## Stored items
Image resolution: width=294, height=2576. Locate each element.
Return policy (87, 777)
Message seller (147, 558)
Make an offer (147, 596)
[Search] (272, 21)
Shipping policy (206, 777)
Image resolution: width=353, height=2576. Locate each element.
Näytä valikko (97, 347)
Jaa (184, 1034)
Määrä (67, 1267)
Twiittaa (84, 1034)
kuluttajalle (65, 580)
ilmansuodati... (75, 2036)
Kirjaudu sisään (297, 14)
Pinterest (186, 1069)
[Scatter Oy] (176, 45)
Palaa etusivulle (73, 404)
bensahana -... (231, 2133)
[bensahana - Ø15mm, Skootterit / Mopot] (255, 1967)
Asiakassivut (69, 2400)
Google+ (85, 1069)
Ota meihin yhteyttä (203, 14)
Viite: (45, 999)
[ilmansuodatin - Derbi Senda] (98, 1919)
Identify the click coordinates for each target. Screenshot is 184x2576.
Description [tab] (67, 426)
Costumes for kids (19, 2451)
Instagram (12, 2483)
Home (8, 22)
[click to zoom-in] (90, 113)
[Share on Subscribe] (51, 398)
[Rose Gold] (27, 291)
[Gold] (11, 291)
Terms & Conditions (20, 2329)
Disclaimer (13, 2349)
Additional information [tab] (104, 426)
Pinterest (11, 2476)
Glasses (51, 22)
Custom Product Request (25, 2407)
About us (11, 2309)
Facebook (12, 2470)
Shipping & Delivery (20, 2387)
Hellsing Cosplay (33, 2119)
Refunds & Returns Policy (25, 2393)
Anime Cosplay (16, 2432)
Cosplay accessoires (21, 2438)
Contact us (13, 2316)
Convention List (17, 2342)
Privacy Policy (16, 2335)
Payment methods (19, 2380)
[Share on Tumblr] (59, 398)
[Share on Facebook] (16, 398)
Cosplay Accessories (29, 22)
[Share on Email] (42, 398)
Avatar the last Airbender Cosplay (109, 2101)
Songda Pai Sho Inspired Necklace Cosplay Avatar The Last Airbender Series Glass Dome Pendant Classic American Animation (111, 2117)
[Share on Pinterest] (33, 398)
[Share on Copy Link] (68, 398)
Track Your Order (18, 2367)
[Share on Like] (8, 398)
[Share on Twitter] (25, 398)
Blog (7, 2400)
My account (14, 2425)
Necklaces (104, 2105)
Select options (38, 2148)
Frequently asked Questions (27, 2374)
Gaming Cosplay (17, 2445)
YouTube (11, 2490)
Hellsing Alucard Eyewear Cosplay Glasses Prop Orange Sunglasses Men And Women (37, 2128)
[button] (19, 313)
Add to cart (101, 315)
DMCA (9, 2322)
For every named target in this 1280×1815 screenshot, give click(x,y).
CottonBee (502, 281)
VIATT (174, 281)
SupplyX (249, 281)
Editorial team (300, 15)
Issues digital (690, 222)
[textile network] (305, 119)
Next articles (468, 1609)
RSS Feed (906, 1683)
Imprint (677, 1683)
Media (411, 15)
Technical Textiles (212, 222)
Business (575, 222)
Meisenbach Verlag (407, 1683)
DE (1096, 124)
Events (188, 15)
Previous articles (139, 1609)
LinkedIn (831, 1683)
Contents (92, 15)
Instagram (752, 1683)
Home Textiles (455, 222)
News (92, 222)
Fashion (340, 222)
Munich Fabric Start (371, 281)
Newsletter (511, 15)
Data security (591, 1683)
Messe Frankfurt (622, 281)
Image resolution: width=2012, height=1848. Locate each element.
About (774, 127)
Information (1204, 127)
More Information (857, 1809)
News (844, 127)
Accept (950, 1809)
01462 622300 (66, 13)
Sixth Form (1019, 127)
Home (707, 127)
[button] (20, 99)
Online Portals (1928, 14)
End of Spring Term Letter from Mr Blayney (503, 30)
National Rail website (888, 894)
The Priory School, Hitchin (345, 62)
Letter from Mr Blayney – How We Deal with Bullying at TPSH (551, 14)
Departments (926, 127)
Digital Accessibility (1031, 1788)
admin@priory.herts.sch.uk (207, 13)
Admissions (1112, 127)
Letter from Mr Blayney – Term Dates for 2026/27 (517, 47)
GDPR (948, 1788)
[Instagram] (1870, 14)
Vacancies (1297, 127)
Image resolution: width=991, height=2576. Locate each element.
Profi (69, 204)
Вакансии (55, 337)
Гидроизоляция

## TASK ITEM
Nothing in the data may differ; print all of it exactly as written.

## RESPONSE
Image resolution: width=294, height=2576. Locate each element.
Return policy (87, 777)
Message seller (147, 558)
Make an offer (147, 596)
[Search] (272, 21)
Shipping policy (206, 777)
Image resolution: width=353, height=2576. Locate each element.
Näytä valikko (97, 347)
Jaa (184, 1034)
Määrä (67, 1267)
Twiittaa (84, 1034)
kuluttajalle (65, 580)
ilmansuodati... (75, 2036)
Kirjaudu sisään (297, 14)
Pinterest (186, 1069)
[Scatter Oy] (176, 45)
Palaa etusivulle (73, 404)
bensahana -... (231, 2133)
[bensahana - Ø15mm, Skootterit / Mopot] (255, 1967)
Asiakassivut (69, 2400)
Google+ (85, 1069)
Ota meihin yhteyttä (203, 14)
Viite: (45, 999)
[ilmansuodatin - Derbi Senda] (98, 1919)
Identify the click coordinates for each target. Screenshot is 184x2576.
Description [tab] (67, 426)
Costumes for kids (19, 2451)
Instagram (12, 2483)
Home (8, 22)
[click to zoom-in] (90, 113)
[Share on Subscribe] (51, 398)
[Rose Gold] (27, 291)
[Gold] (11, 291)
Terms & Conditions (20, 2329)
Disclaimer (13, 2349)
Additional information [tab] (104, 426)
Pinterest (11, 2476)
Glasses (51, 22)
Custom Product Request (25, 2407)
About us (11, 2309)
Facebook (12, 2470)
Shipping & Delivery (20, 2387)
Hellsing Cosplay (33, 2119)
Refunds & Returns Policy (25, 2393)
Anime Cosplay (16, 2432)
Cosplay accessoires (21, 2438)
Contact us (13, 2316)
Convention List (17, 2342)
Privacy Policy (16, 2335)
Payment methods (19, 2380)
[Share on Tumblr] (59, 398)
[Share on Facebook] (16, 398)
Cosplay Accessories (29, 22)
[Share on Email] (42, 398)
Avatar the last Airbender Cosplay (109, 2101)
Songda Pai Sho Inspired Necklace Cosplay Avatar The Last Airbender Series Glass Dome Pendant Classic American Animation (111, 2117)
[Share on Pinterest] (33, 398)
[Share on Copy Link] (68, 398)
Track Your Order (18, 2367)
[Share on Like] (8, 398)
[Share on Twitter] (25, 398)
Blog (7, 2400)
My account (14, 2425)
Necklaces (104, 2105)
Select options (38, 2148)
Frequently asked Questions (27, 2374)
Gaming Cosplay (17, 2445)
YouTube (11, 2490)
Hellsing Alucard Eyewear Cosplay Glasses Prop Orange Sunglasses Men And Women (37, 2128)
[button] (19, 313)
Add to cart (101, 315)
DMCA (9, 2322)
For every named target in this 1280×1815 screenshot, give click(x,y).
CottonBee (502, 281)
VIATT (174, 281)
SupplyX (249, 281)
Editorial team (300, 15)
Issues digital (690, 222)
[textile network] (305, 119)
Next articles (468, 1609)
RSS Feed (906, 1683)
Imprint (677, 1683)
Media (411, 15)
Technical Textiles (212, 222)
Business (575, 222)
Meisenbach Verlag (407, 1683)
DE (1096, 124)
Events (188, 15)
Previous articles (139, 1609)
LinkedIn (831, 1683)
Contents (92, 15)
Instagram (752, 1683)
Home Textiles (455, 222)
News (92, 222)
Fashion (340, 222)
Munich Fabric Start (371, 281)
Newsletter (511, 15)
Data security (591, 1683)
Messe Frankfurt (622, 281)
Image resolution: width=2012, height=1848. Locate each element.
About (774, 127)
Information (1204, 127)
More Information (857, 1809)
News (844, 127)
Accept (950, 1809)
01462 622300 (66, 13)
Sixth Form (1019, 127)
Home (707, 127)
[button] (20, 99)
Online Portals (1928, 14)
End of Spring Term Letter from Mr Blayney (503, 30)
National Rail website (888, 894)
The Priory School, Hitchin (345, 62)
Letter from Mr Blayney – How We Deal with Bullying at TPSH (551, 14)
Departments (926, 127)
Digital Accessibility (1031, 1788)
admin@priory.herts.sch.uk (207, 13)
Admissions (1112, 127)
Letter from Mr Blayney – Term Dates for 2026/27 (517, 47)
GDPR (948, 1788)
[Instagram] (1870, 14)
Vacancies (1297, 127)
Image resolution: width=991, height=2576. Locate each element.
Profi (69, 204)
Вакансии (55, 337)
Гидроизоляция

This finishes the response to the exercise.